Tuttavia la militarizzazione della Nuova Via della Seta è perfettamente in linea con il modo in cui la Cina sta militarizzando i suoi proto-alleati. Verso la metà del 2018, la Cina ha costituito il Forum di Sicurezza e Difesa Cina-Africa, creando una rete militare guidata direttamente dall’Esercito di Liberazione del Popolo, e questo in aggiunta al Forum Economico e Commerciale per la Cooperazione Cina-Africa, fondato nel 2000 a scopo commerciale.

È possibile che la Cina intenda usare dei ‘forum’ regionali per costruire reti militari regionali, per poi usare la Nuova Via della Seta per costituire in futuro un ‘forum’ per la difesa globale, che si servirà dell’influenza economica del Dragone per rafforzare le organizzazioni militari dirette dai cinesi sia su scala regionale che globale.

__CONSEGNE DELL'ESERCIZIO__
[1] Ricopia dal brano sulla Nuova Via della Seta il tratto che comincia con "Tuttavia la militarizzazione" e finisce con "regionale che globale.".
[2] Rispondi a queste domande usando il brano sulla Nuova Via della Seta:
(a) In quale periodo la Cina ha costituito il Forum di Sicurezza e Difesa Cina-Africa?
(b) In che anno è stato fondato il Forum Economico e Commerciale per la Cooperazione Cina-Africa?
(c) Di quale influenza si servirà il possibile futuro "forum" per la difesa globale?
[3] Trasforma in un breve elenco puntato il paragrafo del brano sulla Nuova Via della Seta che inizia con "Tuttavia la militarizzazione", mantenendo i fatti principali.

Elementi del dataset:

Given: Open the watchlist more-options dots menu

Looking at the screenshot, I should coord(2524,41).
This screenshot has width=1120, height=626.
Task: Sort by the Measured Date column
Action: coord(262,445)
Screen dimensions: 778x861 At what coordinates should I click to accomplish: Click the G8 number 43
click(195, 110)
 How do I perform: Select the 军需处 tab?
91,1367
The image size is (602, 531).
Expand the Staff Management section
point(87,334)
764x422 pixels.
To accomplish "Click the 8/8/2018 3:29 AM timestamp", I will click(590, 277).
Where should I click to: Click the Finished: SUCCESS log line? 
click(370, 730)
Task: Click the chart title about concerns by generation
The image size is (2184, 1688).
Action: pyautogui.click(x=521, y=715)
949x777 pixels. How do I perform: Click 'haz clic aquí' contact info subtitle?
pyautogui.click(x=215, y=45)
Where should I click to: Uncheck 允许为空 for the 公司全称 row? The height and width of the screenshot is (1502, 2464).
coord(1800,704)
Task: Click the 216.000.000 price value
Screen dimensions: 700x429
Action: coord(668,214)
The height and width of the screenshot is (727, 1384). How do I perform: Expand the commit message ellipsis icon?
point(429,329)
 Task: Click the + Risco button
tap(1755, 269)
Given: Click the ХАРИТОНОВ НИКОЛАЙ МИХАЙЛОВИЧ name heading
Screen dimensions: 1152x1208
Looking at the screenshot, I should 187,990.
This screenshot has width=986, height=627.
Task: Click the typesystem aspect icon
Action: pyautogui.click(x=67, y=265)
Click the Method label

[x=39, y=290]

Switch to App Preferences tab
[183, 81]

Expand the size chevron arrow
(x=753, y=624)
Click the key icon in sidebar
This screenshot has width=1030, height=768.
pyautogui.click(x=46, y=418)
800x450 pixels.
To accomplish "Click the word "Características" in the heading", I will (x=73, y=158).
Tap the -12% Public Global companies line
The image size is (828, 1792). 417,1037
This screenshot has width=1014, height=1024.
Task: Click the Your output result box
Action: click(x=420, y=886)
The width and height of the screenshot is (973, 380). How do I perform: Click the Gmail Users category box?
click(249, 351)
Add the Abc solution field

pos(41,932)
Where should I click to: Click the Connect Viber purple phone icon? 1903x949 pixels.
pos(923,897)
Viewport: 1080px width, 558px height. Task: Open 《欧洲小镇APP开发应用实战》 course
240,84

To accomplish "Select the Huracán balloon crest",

__RISPOSTE ALLE CONSEGNE__
[1]
Tuttavia la militarizzazione della Nuova Via della Seta è perfettamente in linea con il modo in cui la Cina sta militarizzando i suoi proto-alleati. Verso la metà del 2018, la Cina ha costituito il Forum di Sicurezza e Difesa Cina-Africa, creando una rete militare guidata direttamente dall’Esercito di Liberazione del Popolo, e questo in aggiunta al Forum Economico e Commerciale per la Cooperazione Cina-Africa, fondato nel 2000 a scopo commerciale.

È possibile che la Cina intenda usare dei ‘forum’ regionali per costruire reti militari regionali, per poi usare la Nuova Via della Seta per costituire in futuro un ‘forum’ per la difesa globale, che si servirà dell’influenza economica del Dragone per rafforzare le organizzazioni militari dirette dai cinesi sia su scala regionale che globale.

[2]
(a) Verso la metà del 2018.
(b) Nel 2000.
(c) Dell'influenza economica del Dragone.

[3]
- La militarizzazione della Nuova Via della Seta è in linea con il modo in cui la Cina militarizza i suoi proto-alleati.
- Verso la metà del 2018 la Cina ha costituito il Forum di Sicurezza e Difesa Cina-Africa.
- Questo forum crea una rete militare guidata direttamente dall'Esercito di Liberazione del Popolo.
- Si aggiunge al Forum Economico e Commerciale per la Cooperazione Cina-Africa, fondato nel 2000 a scopo commerciale.